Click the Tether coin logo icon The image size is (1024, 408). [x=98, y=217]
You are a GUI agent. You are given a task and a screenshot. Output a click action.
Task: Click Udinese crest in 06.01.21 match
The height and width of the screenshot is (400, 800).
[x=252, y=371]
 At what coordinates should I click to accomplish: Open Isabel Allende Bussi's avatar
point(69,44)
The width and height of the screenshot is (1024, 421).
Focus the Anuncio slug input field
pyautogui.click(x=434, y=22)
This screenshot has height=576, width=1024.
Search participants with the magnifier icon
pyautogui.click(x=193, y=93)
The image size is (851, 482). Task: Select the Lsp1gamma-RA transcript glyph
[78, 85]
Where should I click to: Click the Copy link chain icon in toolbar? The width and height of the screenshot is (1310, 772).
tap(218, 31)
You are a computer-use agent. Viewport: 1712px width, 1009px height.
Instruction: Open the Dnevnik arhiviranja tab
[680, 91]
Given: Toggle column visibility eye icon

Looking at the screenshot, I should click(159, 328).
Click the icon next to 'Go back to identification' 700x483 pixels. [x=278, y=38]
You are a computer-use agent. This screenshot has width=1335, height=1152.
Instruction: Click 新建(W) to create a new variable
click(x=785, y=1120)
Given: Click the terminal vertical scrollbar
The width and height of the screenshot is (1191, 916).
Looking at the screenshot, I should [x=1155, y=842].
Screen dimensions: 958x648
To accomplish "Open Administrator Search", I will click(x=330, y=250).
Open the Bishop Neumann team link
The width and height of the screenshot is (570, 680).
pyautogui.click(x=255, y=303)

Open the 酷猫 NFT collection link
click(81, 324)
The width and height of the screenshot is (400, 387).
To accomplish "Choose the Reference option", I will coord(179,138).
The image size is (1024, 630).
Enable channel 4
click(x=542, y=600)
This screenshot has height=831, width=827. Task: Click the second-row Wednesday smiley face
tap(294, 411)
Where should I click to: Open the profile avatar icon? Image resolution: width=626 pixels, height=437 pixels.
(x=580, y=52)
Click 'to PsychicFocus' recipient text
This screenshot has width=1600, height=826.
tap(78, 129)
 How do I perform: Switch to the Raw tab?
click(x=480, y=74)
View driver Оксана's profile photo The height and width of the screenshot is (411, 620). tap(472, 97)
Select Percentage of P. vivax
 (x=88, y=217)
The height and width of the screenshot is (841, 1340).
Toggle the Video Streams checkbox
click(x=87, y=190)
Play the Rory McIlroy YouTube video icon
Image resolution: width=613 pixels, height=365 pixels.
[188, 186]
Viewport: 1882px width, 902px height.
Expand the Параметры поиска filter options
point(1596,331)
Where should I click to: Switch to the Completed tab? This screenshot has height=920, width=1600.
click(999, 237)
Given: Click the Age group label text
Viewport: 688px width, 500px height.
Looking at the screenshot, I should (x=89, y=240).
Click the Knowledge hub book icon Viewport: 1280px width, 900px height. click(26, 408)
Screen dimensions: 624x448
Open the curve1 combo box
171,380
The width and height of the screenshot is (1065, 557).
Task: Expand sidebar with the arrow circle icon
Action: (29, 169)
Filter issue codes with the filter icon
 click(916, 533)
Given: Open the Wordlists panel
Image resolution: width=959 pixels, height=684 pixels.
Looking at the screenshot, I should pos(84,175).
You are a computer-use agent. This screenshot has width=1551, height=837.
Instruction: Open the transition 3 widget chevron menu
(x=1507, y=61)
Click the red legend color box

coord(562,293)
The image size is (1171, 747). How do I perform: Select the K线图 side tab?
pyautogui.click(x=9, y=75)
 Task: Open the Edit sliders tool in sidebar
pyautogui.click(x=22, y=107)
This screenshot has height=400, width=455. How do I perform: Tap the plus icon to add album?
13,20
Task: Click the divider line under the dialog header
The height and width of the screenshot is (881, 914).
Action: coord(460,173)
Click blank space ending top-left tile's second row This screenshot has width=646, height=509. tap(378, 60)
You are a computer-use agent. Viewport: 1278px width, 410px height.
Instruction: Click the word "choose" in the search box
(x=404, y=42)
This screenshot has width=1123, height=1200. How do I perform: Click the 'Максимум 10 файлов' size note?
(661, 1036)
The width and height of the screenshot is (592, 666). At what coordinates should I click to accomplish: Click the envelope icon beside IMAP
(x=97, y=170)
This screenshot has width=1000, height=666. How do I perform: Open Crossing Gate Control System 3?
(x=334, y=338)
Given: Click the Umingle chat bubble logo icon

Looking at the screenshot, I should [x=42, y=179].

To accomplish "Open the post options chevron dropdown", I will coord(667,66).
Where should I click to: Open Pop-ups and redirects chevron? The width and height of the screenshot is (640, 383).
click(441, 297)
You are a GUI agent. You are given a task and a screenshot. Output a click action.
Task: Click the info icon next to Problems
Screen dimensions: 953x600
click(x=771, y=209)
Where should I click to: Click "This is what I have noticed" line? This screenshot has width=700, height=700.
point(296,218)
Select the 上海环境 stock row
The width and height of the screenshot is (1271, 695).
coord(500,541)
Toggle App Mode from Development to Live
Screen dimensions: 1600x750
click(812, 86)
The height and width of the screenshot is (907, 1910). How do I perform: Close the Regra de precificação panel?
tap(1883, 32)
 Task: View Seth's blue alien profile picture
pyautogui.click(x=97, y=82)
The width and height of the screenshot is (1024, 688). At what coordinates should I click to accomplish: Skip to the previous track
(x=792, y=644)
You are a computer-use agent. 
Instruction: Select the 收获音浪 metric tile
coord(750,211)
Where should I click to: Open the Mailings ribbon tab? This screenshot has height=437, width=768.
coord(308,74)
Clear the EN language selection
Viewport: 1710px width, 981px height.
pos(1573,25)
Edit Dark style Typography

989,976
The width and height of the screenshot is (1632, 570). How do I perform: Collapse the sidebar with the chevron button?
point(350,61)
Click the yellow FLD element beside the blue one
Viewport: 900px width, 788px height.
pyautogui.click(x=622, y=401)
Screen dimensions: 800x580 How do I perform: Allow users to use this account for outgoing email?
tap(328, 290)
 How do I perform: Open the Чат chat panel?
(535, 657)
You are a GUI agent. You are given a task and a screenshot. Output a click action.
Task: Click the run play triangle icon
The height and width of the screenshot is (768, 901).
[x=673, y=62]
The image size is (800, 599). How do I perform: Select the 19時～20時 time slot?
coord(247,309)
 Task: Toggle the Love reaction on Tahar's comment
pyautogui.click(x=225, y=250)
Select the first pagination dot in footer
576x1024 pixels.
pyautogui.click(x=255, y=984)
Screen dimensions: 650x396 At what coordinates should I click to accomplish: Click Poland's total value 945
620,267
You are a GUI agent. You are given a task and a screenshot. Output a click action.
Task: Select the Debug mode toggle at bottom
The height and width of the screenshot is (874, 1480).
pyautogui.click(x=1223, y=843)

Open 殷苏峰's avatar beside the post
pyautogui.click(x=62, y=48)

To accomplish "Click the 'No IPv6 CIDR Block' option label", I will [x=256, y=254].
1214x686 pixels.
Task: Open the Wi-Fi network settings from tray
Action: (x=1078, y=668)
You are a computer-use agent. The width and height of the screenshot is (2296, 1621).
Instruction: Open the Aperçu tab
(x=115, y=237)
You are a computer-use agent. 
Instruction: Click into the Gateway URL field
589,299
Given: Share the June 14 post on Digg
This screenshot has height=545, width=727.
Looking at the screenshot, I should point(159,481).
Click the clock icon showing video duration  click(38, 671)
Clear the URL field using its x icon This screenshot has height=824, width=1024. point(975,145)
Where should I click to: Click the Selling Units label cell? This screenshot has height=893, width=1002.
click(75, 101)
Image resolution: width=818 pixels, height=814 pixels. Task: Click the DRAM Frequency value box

■ REQUIRED WORK:
Across the whole listing above, state how many lines contain "computer". Only the number is wanted.

■ RESPONSE AREA:
7